## Task set
1. Do these statements agree with the scholarship article? Answer yes or no for each, quoting the deciding words. (a) The original Snickers wrapping machine handled 500 bars a minute. (b) The Fallas family founded Fallas Automation in 1979. (c) Students at any TSTC campus can receive the scholarship.
2. Reproduce the scholarship article word for word from "He said he talked" up to and including "and mechanical engineering.".

## Extract
Waco The TSTC Foundation David and Valerie Fallas Scholarship

(WACO, Texas) – The TSTC Foundation, the support arm of Texas State Technical College, has received a significant gift to help students in specific programs on the Waco campus.

The $1 million cash gift to create the David and Valerie Fallas Scholarship was announced at the TSTC Board of Regents meeting and quarterly dinner on Wednesday, Nov. 8. Attendees gave the Fallas family a standing ovation following the announcement.

“TSTC provides extraordinarily high value for students because tuition is affordable and the resulting careers are lucrative,” said Mike Reeser, chancellor and CEO of TSTC. “So the benefit provided by a gift of this magnitude will be felt by many students for years to come.”

The scholarship will benefit TSTC students in the Drafting and Design program and Robotics and Industrial Controls Technology program at the Waco campus. 

The gift will also help workforce training students taking mechatronics classes at The WorkSITE, a collaboration between the city of Waco, McLennan County and other community partners to deliver workforce training and microcredentials to address the industrial skills gap for existing and future industries of Waco and McLennan County.

Beth Wooten, provost of TSTC’s Waco campus, said the gift is transformational. She said the Fallas family has consistently donated to TSTC for several years.

“They believed in what we did and the impact not just in individual lives, but collectively across Texas,” Wooten said. “They are so passionate about what they do at (the family-owned) Fallas Automation and in helping other people. To meet them, you sense it immediately.”

Pete Rowe, TSTC’s vice president of external relations, called the Fallas family “the ultimate partners” in supporting TSTC.

“They want to see where the money is going and want to meet the students and follow them,” he said.

David Fallas said he was working in the early 1970s at M&M/Mars in the United Kingdom when he was chosen to move to Waco to build and design what is now the Mars Wrigley Confectionery in Waco.

“I had developed an ultra-high-speed modular wrapper for Snickers bars (that would wrap) 500 bars a minute,” Fallas said. “The original machine was 170 a minute. It was a huge success.”

He said he talked to his wife about starting his own company when he was 40 years old. In 1979 the family founded Fallas Automation, which specializes in producing automation support equipment and compact case packers.

“I embarked on a new technology — case-packing machines, which placed premade bags of food, like candy, spaghetti and frozen vegetables, into corrugated shipping cases,” Fallas said.

He said COVID-19 changed the way business is being done, including a shift toward mechatronics, which combines electronics and mechanical engineering.

“This changed the way young people think,” Fallas said. “Sometimes a four-year engineering degree is too long.”

Fallas said he sees firsthand the need for skilled workers to work in robotics and mechatronics. His company has hired several TSTC graduates.

“Val and I wanted to give a chance to young students, so we came up with this 10-year scholarship fund, which would allow the students to get a two-year associate degree … and finish college without any debt,” Fallas said.

The scholarship will give $10,000 to 10 students each annually starting in fall 2024. The TSTC Foundation has estimated that the scholarship will assist at least 100 students in the years to come. Scholarship recipients must be Texas residents and attend TSTC’s Waco campus to be eligible.

## Source material
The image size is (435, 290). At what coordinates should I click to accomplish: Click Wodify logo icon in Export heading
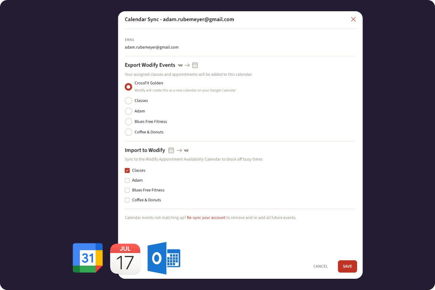coord(180,65)
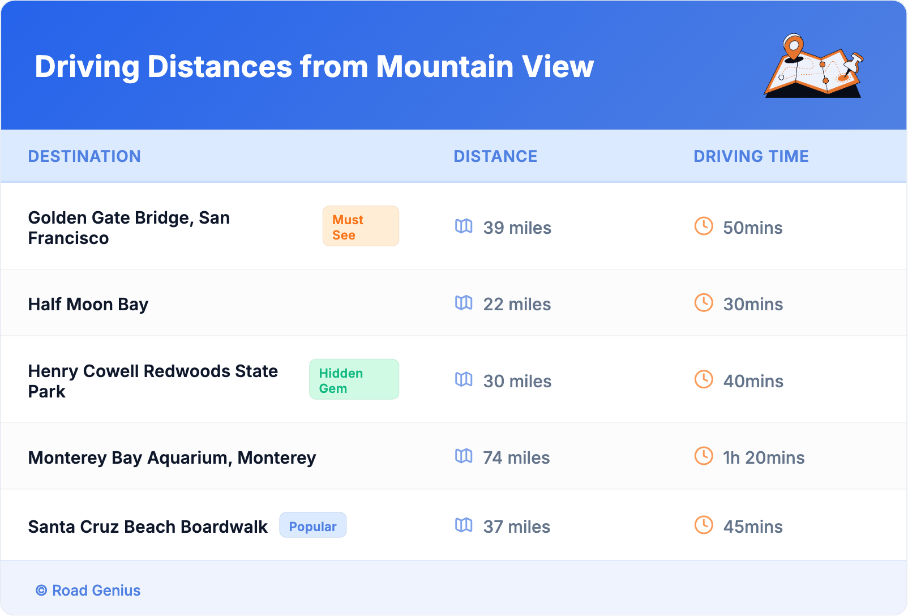The height and width of the screenshot is (616, 908).
Task: Click the map illustration in header
Action: click(814, 66)
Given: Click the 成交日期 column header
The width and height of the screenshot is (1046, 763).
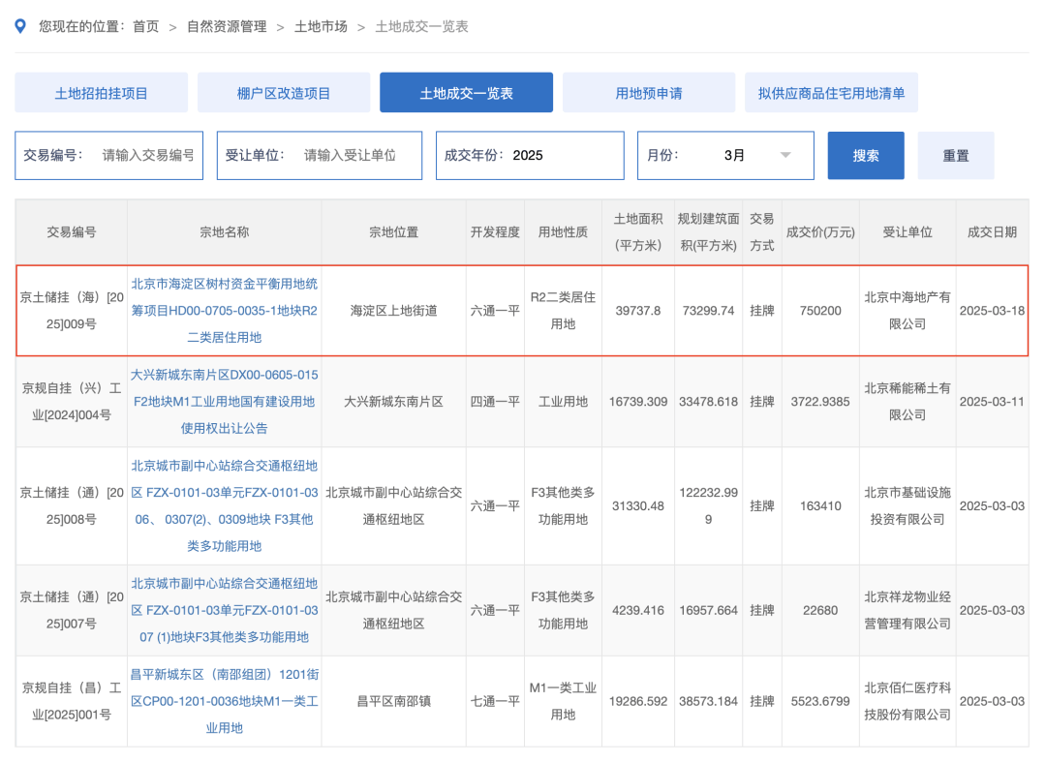Looking at the screenshot, I should [x=992, y=232].
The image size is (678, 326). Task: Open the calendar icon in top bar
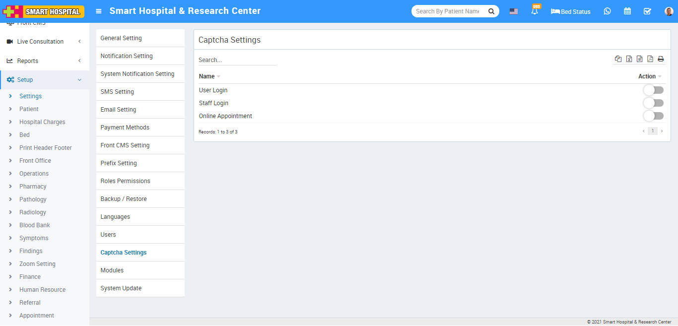[627, 11]
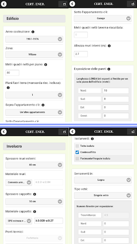This screenshot has height=244, width=137.
Task: Tap info icon next to Metri quadri netti per piano
Action: point(46,64)
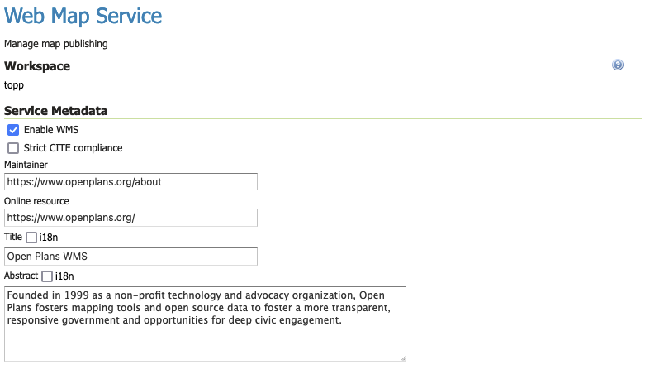Select the Title field containing Open Plans WMS
This screenshot has width=650, height=365.
[x=130, y=257]
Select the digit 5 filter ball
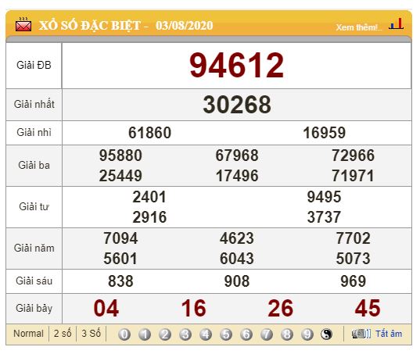The height and width of the screenshot is (354, 420). click(x=226, y=334)
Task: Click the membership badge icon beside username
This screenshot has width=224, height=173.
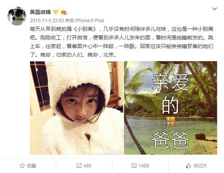Action: pyautogui.click(x=64, y=12)
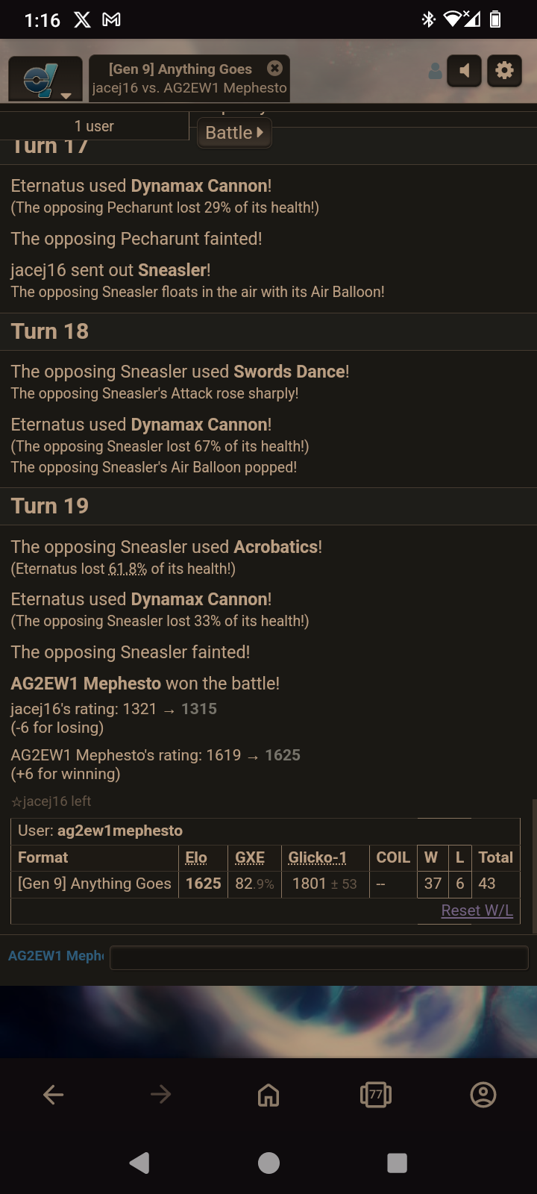Go forward with browser forward arrow
537x1194 pixels.
(x=161, y=1095)
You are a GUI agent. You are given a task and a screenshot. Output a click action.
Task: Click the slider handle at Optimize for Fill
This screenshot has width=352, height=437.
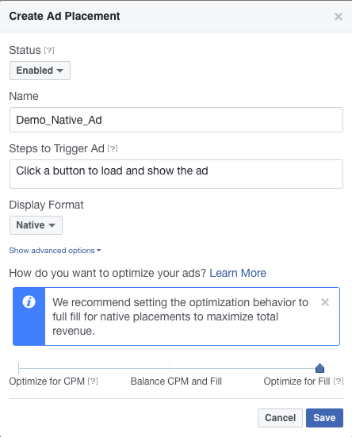320,368
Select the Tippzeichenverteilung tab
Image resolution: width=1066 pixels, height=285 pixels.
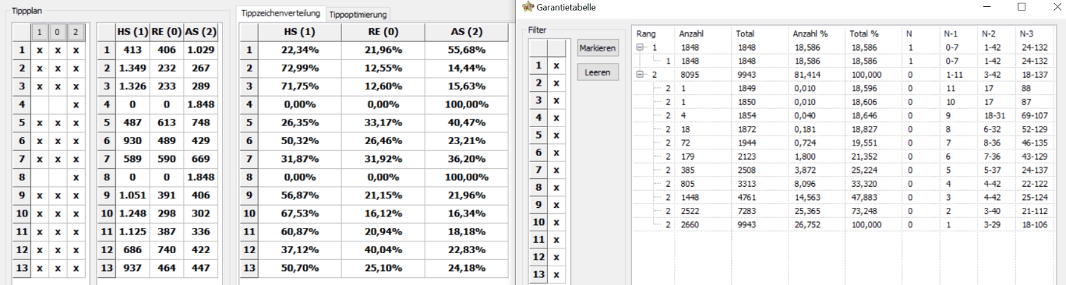(x=281, y=13)
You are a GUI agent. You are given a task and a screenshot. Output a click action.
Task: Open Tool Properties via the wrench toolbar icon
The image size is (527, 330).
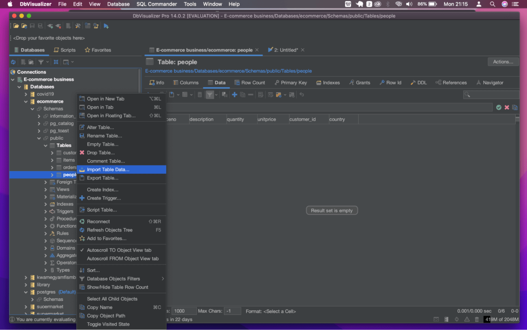point(77,25)
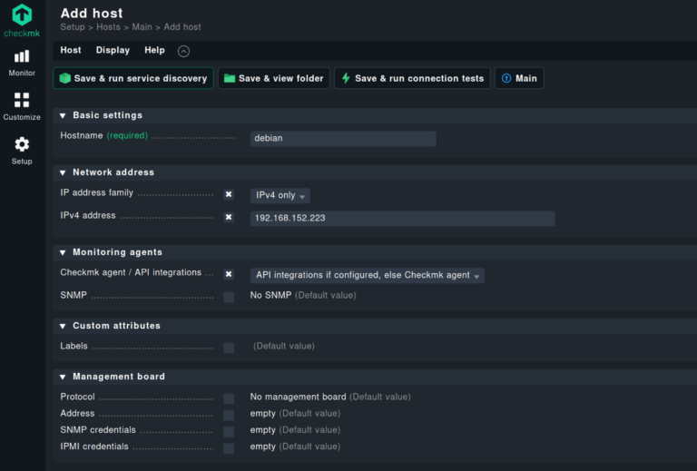Collapse the Management board section
The width and height of the screenshot is (697, 471).
(x=63, y=377)

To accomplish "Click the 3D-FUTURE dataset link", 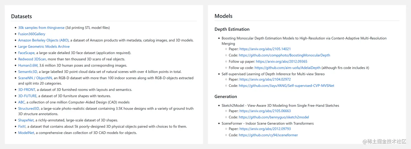I will (27, 96).
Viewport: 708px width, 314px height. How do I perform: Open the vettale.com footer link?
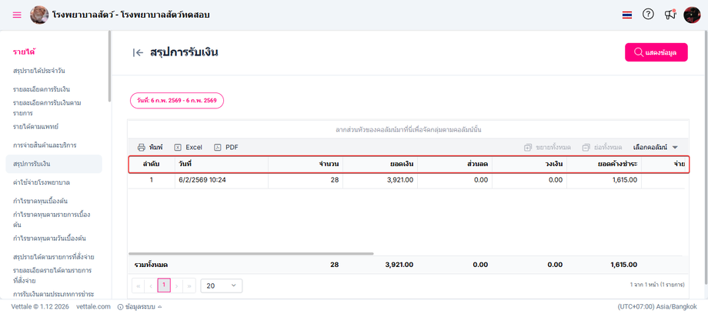(x=95, y=306)
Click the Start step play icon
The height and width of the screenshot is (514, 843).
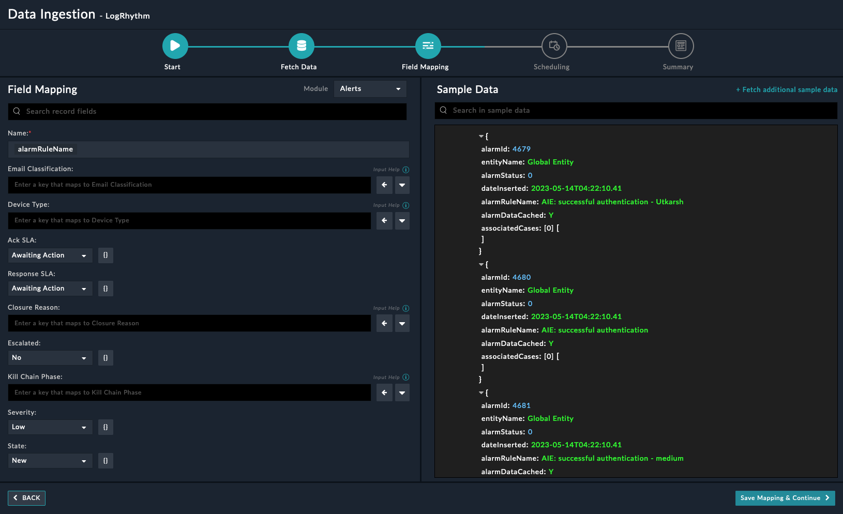[x=175, y=46]
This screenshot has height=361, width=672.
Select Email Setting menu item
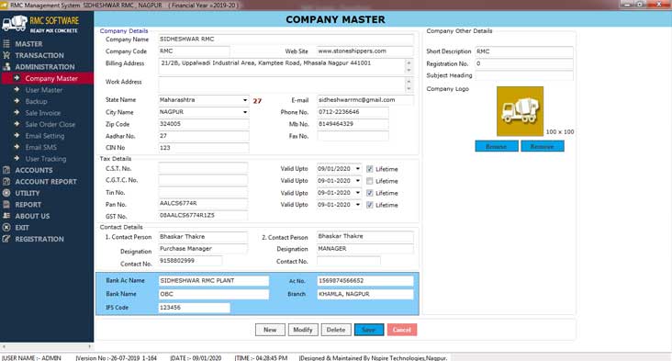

## Solutions to each task
1.
(a) No: "The original machine was 170 a minute."
(b) Yes: "In 1979 the family founded Fallas Automation"
(c) No: "Scholarship recipients must be Texas residents and attend TSTC’s Waco campus to be eligible."

2.
He said he talked to his wife about starting his own company when he was 40 years old. In 1979 the family founded Fallas Automation, which specializes in producing automation support equipment and compact case packers.

“I embarked on a new technology — case-packing machines, which placed premade bags of food, like candy, spaghetti and frozen vegetables, into corrugated shipping cases,” Fallas said.

He said COVID-19 changed the way business is being done, including a shift toward mechatronics, which combines electronics and mechanical engineering.